Fabrizio Piscitelli è stato ammazzato con un colpo di pistola alla tempia in zona Cinecittà a Roma

Roma, 7 ago. (AdnKronos) – di Silvia Mancinelli
E’ stato colpito alle spalle a distanza ravvicinata nel parco degli Acquedotti, in via Lemonia all’altezza del civico 273, in zona Cinecittà. Fabrizio Piscitelli, capo ultras della Lazio, meglio noto come Diabolik, è stato centrato da un proiettile esploso alle spalle e che lo ha centrato alla testa trapassandolo all’altezza dell’orecchio sinistro.

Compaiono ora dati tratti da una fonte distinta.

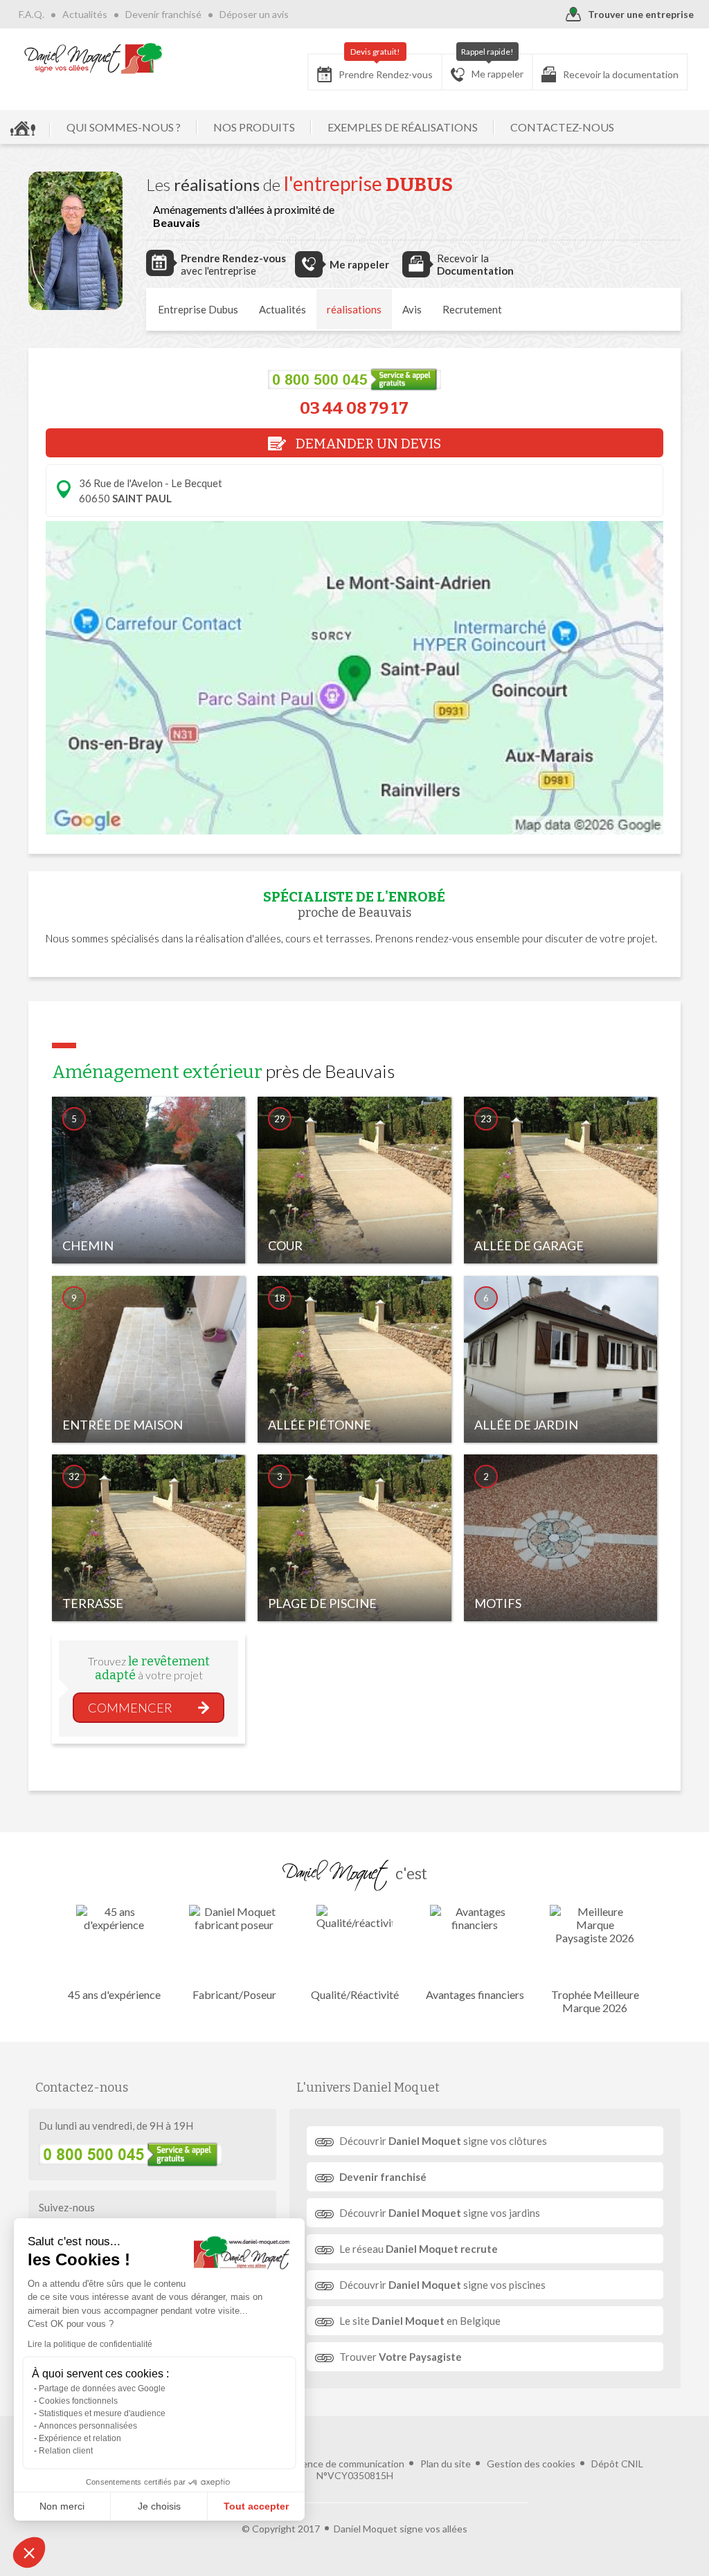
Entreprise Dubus (198, 309)
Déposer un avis (254, 14)
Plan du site (445, 2463)
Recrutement (472, 309)
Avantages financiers (475, 1994)
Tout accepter (256, 2506)
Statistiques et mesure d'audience (102, 2413)
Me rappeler (492, 67)
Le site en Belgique (420, 2320)
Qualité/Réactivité (355, 1994)
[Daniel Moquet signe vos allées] (93, 58)
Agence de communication (346, 2463)
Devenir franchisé (163, 14)
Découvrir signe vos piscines (442, 2284)
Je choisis (159, 2506)
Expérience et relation (80, 2438)
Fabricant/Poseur (234, 1994)
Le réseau (418, 2248)
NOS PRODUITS (254, 127)
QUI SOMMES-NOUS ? (123, 127)
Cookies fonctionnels (78, 2401)
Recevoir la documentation (621, 74)
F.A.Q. (31, 14)
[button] (29, 2552)
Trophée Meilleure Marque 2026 (595, 2001)
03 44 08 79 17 (354, 408)
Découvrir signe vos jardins (439, 2213)
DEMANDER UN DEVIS (367, 443)
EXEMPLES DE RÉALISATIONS (402, 127)
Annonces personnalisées (88, 2426)
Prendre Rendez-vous (386, 67)
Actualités (84, 14)
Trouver (400, 2356)
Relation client (66, 2451)
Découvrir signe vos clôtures (443, 2141)
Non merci (61, 2506)
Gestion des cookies (531, 2463)
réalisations (354, 309)
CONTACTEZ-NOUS (562, 127)
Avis (412, 309)
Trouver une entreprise (641, 14)
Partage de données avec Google (102, 2388)
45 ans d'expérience (114, 1994)
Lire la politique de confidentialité (90, 2344)
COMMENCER (130, 1707)
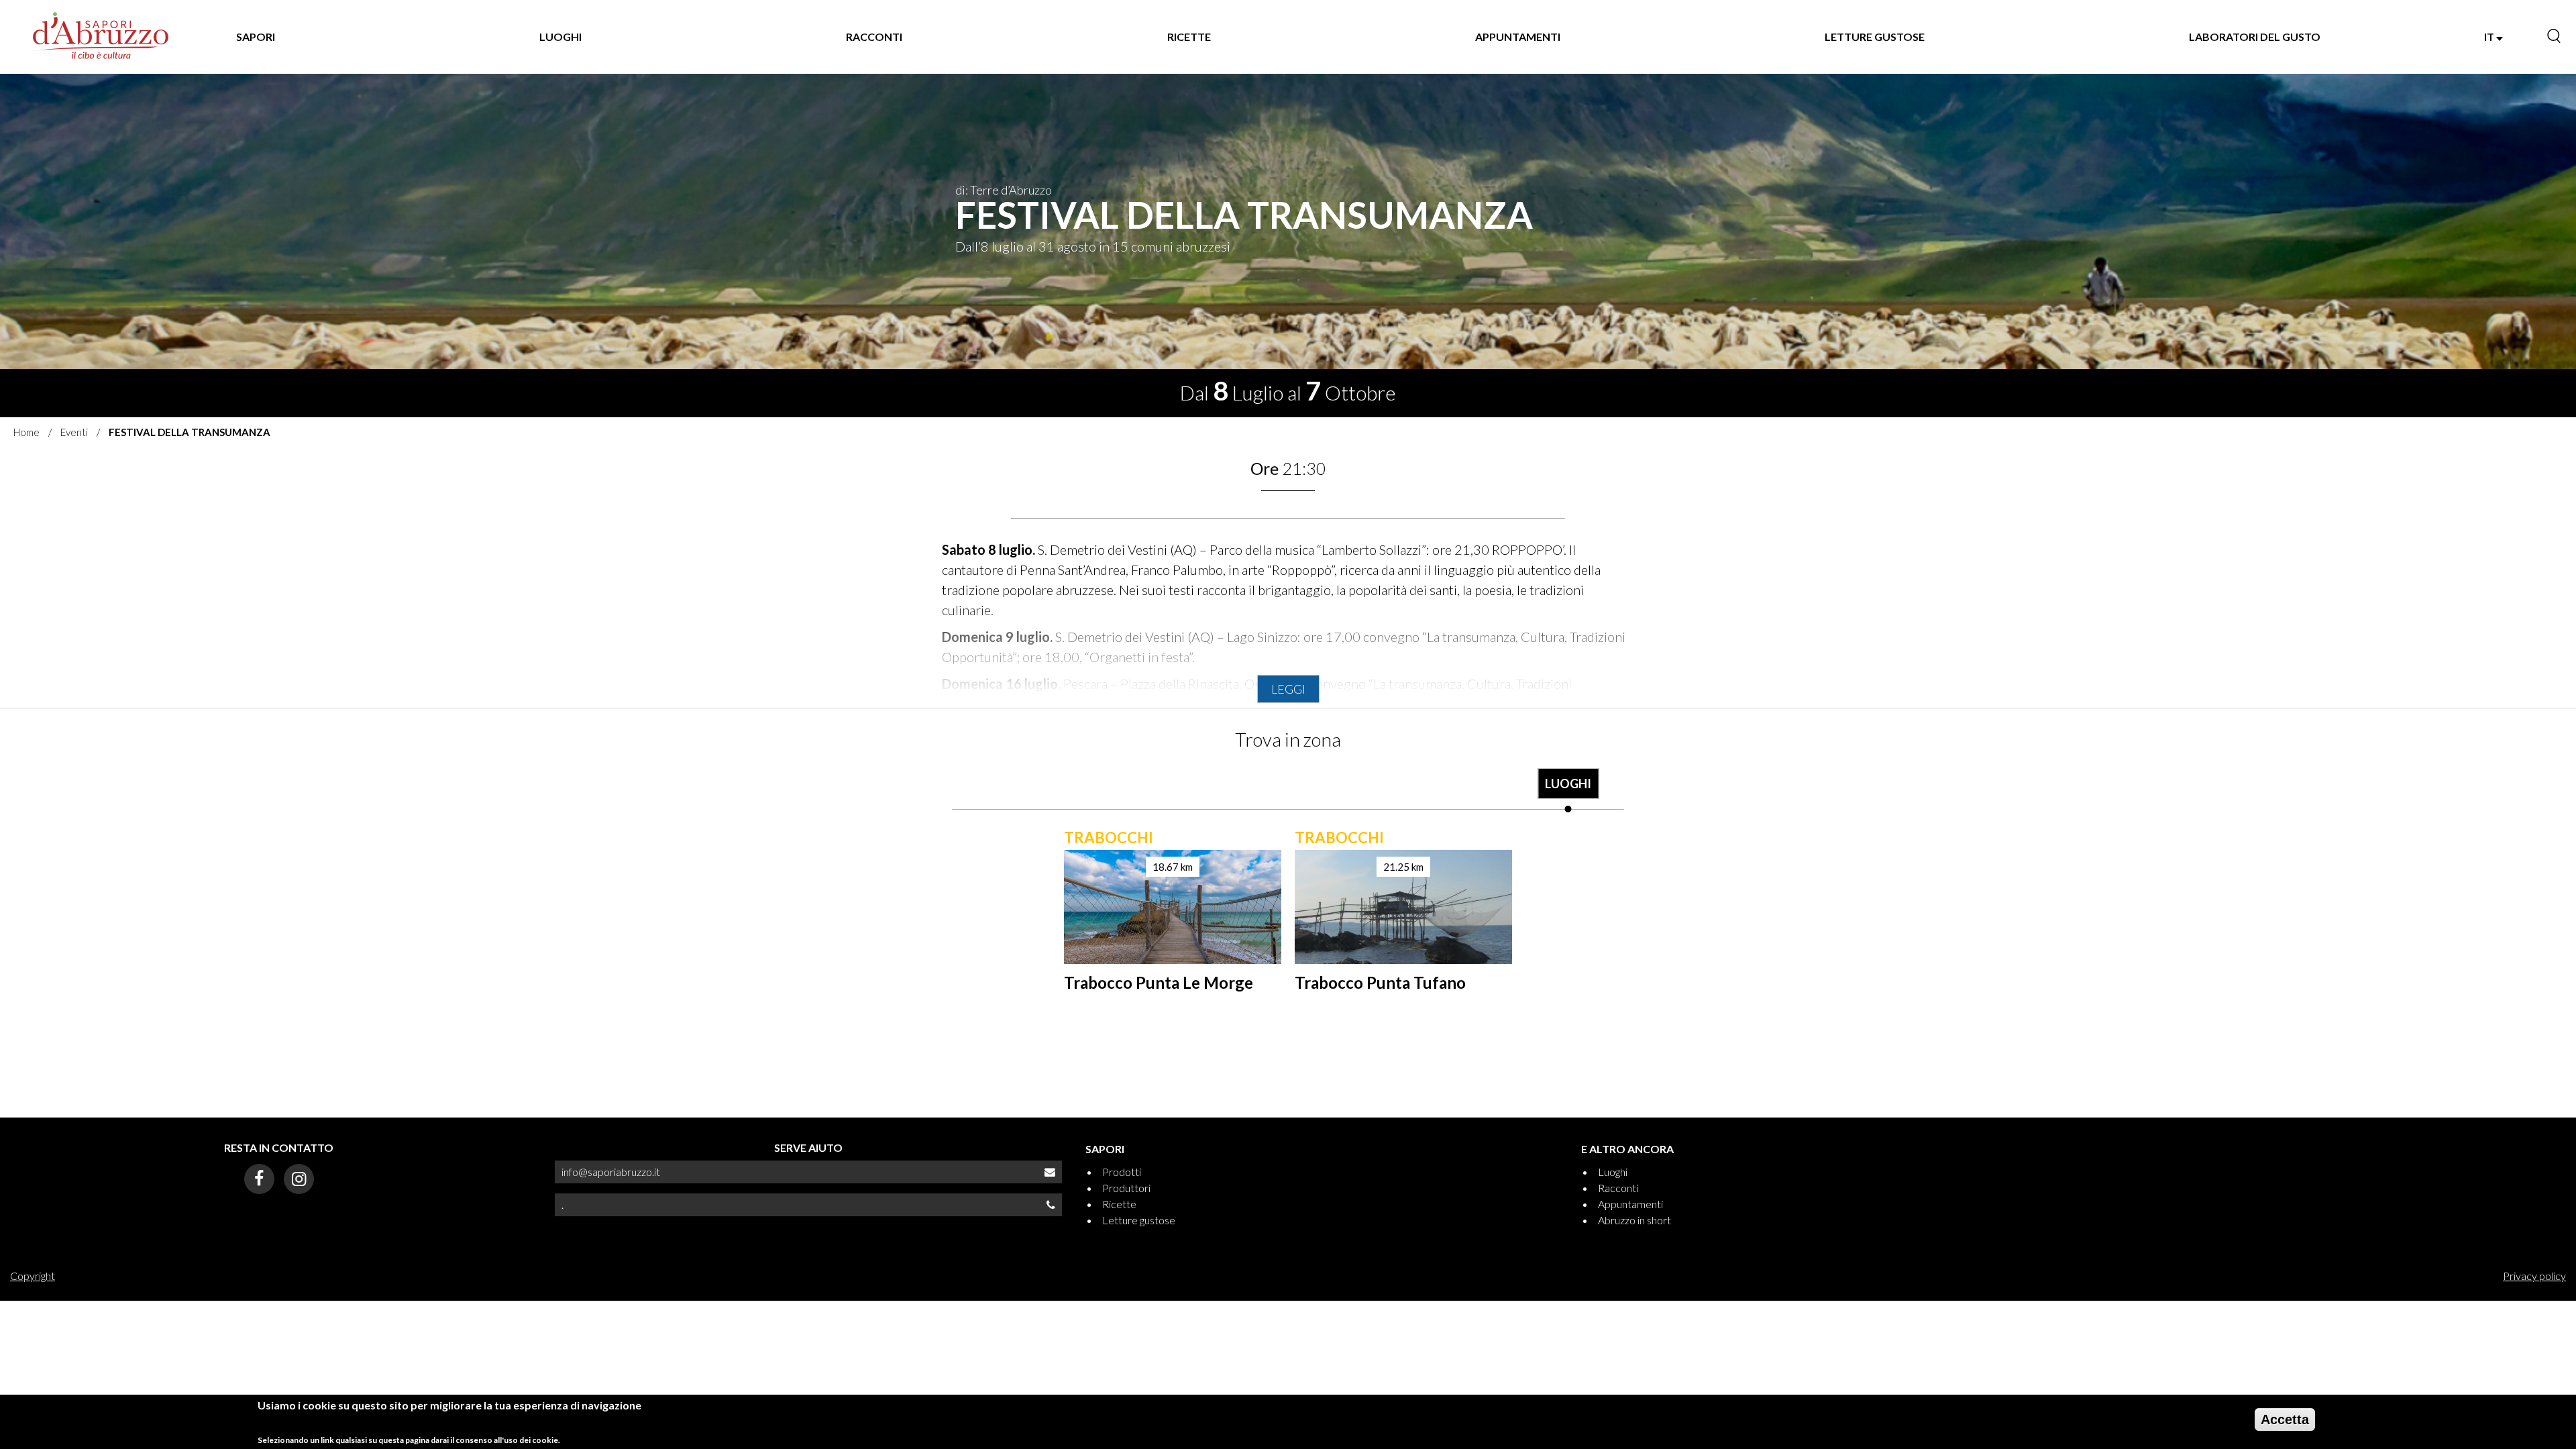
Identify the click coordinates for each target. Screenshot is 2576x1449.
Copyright (32, 1275)
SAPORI (255, 36)
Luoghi (1612, 1171)
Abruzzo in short (1634, 1220)
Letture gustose (1138, 1220)
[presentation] (1568, 790)
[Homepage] (100, 37)
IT (2490, 36)
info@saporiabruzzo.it (610, 1171)
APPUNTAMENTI (1517, 36)
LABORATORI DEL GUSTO (2254, 36)
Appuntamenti (1630, 1203)
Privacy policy (2534, 1275)
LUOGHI (560, 36)
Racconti (1618, 1187)
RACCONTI (874, 36)
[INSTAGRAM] (298, 1179)
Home (26, 432)
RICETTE (1189, 36)
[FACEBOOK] (259, 1179)
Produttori (1126, 1187)
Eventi (74, 432)
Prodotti (1121, 1171)
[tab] (1568, 790)
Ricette (1119, 1203)
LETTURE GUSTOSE (1875, 36)
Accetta (2285, 1419)
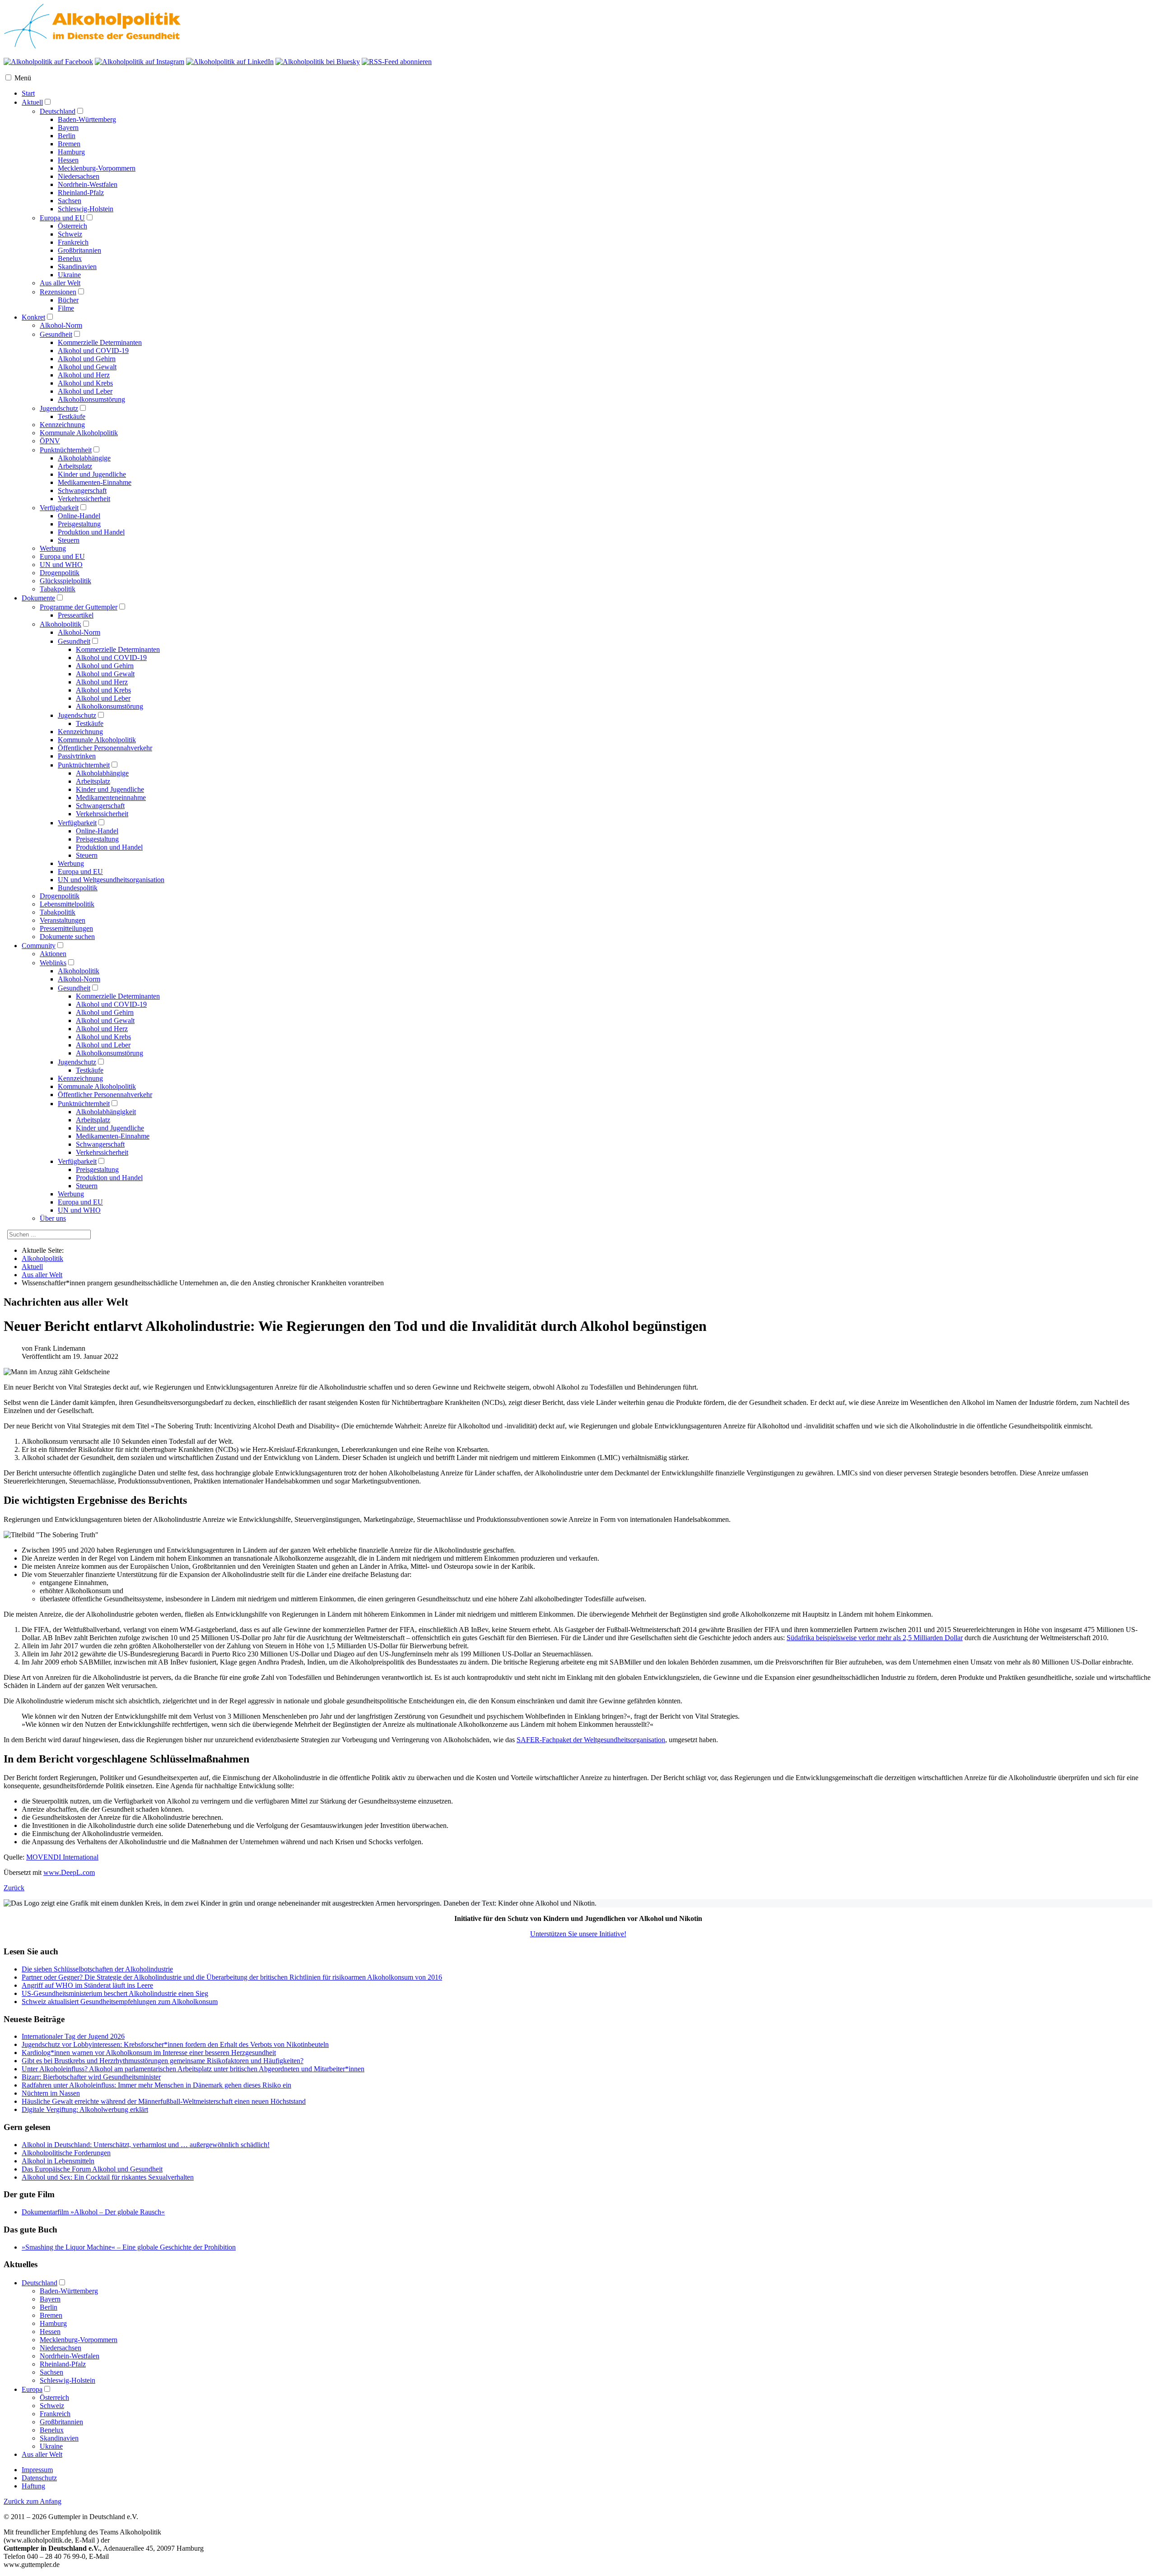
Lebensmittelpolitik (67, 904)
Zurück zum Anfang (32, 2501)
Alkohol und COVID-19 (93, 350)
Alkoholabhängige (84, 458)
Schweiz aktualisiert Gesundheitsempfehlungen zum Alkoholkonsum (120, 2001)
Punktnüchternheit (66, 450)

Sul posto i poliziotti del commissariato Tuscolano.
“Ho appreso la notizia poco fa, lo conoscevo personalmente e per me questa è veramente una brutta notizia” ha detto, parlando con l’Adnkronos Gabriele Paparelli, figlio di Vincenzo, tifoso biancoceleste deceduto allo stadio Olimpico nel 1979, dopo essere stato colpito da un razzo durante un derby. “Sulle cause non posso parlare ma come amico, e per quanto ha sempre fatto per la mia famiglia, mi sento di esprimere la mia vicinanza ai suoi famigliari in questo drammatico momento”. “Spesso siamo stati a cena assieme -prosegue Paparelli all’Adnkronos-ma lo ricordo sopratutto perché ha voluto fortemente mettere la targa in ricordo di mio padre sotto la curva. Hanno raccolto qualcosa come 15mila firme in 48 ore e questo solo grazie a lui e alla sua voglia di imprimere sotto la curva il ricordo di papà”.